In this study we compared the image quality of a synchrotron radiation (SR) breast computed tomography (BCT) system with a clinical BCT in terms of contrast-to-noise ratio (CNR), signal-to-noise ratio (SNR), noise power spectrum (NPS), spatial resolution and detail visibility. A breast phantom consisting of several slabs of breast-adipose equivalent material with different embedded targets (i.e., masses, fibers and calcifications) was used. Phantom images were acquired using a dedicated BCT system installed at the Radboud University Medical Center (Nijmegen, The Netherlands) and the SR BCT system at the SYRMEP beamline of Elettra SR facility (Trieste, Italy) based on a photon-counting detector. Images with the SR setup were acquired mimicking the clinical BCT conditions (i.e., energy of 30 keV and radiation dose of 6.5 mGy).
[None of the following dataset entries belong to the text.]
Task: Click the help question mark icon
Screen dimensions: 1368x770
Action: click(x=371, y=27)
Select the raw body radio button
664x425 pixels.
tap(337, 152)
Images were reconstructed with an isotropic cubic voxel of 273 µm for the clinical BCT, while for the SR setup two phase-retrieval (PhR) kernels (referred to as “smooth” and “sharp”) were alternatively applied to each projection before tomographic reconstruction, with voxel size of 57 × 57 × 50 µm3. The CNR for the clinical BCT system can be up to 2-times higher than SR system, while the SNR can be 3-times lower than SR system, when the smooth PhR is used. The peak frequency of the NPS for the SR BCT is 2 to 4-times higher (0.9 mm−1 and 1.4 mm−1 with smooth and sharp PhR, respectively) than the clinical BCT (0.4 mm−1). The spatial resolution (MTF10%) was estimated to be 1.3 lp/mm for the clinical BCT, and 5.0 lp/mm and 6.7 lp/mm for the SR BCT with the smooth and sharp PhR, respectively. The smallest fiber visible in the SR BCT has a diameter of 0.15 mm, while for the clinical BCT is 0.41 mm. Calcification clusters with diameter of 0.13 mm are visible in the SR BCT, while the smallest diameter for the clinical BCT is 0.29 mm. As expected, the image quality of the SR BCT outperforms the clinical BCT system, providing images with higher spatial resolution and SNR, and with finer granularity. Nevertheless, this study assesses the image quality gap quantitatively, giving indications on the benefits associated with SR BCT and providing a benchmarking basis for its clinical implementation. In addition, SR-based studies can provide a gold-standard in terms of achievable image quality, constituting an upper-limit to the potential clinical development of a given technique.